In this series on alphabets, this is where it gets interesting. The Cyrillic alphabet is used by Russian, many Slavic languages, and dozens of languages across central Asia, BUT the Scrabble dictionary just ignores it entirely. Somehow, none of these letters count as English words. I am puzzled at who draws up these rules and boundaries. Languages are amazing artifacts of human ingenuity and culture, and alphabets are the iconography of those ideals.
I will list a few of the letters here. Some have the same names as English or Greek letters already mentioned. You can get a good overview on Wikipedia. But of the documents I found, I think the Unicode specification for these letters is the most modern and comprehensive. It's a PDF file, but well worth checking out the letters on page one and all the names on the remaining pages. If that's not enough, the Wikipedia article links to six more Unicode extensions bringing even more languages to our global digital character sets.

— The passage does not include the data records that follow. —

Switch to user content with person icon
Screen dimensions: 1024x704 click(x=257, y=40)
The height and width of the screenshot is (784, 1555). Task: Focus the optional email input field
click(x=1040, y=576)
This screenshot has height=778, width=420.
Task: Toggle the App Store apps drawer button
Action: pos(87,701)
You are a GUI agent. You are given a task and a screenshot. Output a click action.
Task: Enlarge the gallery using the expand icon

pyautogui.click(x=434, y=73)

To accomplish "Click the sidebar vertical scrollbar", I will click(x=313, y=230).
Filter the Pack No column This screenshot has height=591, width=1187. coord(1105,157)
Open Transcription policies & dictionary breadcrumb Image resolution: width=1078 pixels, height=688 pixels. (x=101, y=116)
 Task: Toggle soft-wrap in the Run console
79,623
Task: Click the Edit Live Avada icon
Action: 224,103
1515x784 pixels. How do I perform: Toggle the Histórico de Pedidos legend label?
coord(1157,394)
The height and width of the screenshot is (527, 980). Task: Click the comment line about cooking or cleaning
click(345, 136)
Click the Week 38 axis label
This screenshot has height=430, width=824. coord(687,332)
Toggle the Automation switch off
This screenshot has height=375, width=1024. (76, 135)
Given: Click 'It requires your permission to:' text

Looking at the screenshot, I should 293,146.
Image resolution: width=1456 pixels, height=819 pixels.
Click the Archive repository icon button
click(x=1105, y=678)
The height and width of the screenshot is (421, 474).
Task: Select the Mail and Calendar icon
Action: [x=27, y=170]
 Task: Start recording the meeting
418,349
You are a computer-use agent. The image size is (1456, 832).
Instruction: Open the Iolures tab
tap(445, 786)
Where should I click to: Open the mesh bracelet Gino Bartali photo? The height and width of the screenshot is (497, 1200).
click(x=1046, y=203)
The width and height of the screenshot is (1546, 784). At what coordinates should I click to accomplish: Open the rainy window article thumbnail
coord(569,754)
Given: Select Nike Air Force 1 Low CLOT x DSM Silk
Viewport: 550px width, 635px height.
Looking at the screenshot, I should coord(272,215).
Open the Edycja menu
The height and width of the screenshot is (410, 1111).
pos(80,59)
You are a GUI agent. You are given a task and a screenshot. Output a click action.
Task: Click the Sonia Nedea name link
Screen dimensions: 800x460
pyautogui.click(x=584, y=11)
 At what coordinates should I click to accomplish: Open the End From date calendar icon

IO, DJE, GJE, IE, DZE, KA, SHCHA, IZHITSA ... others are described one piece at a time as if the letter itself has no native name. But my favorite in the Unicode spec is the Iotified Big Yus.
Not surprisingly, I see none of the Arabic alphabet in the Scrabble dictionary either.
So it looks like there is a limit on foreign letters as English words. I hope you found some good letter combos in this series.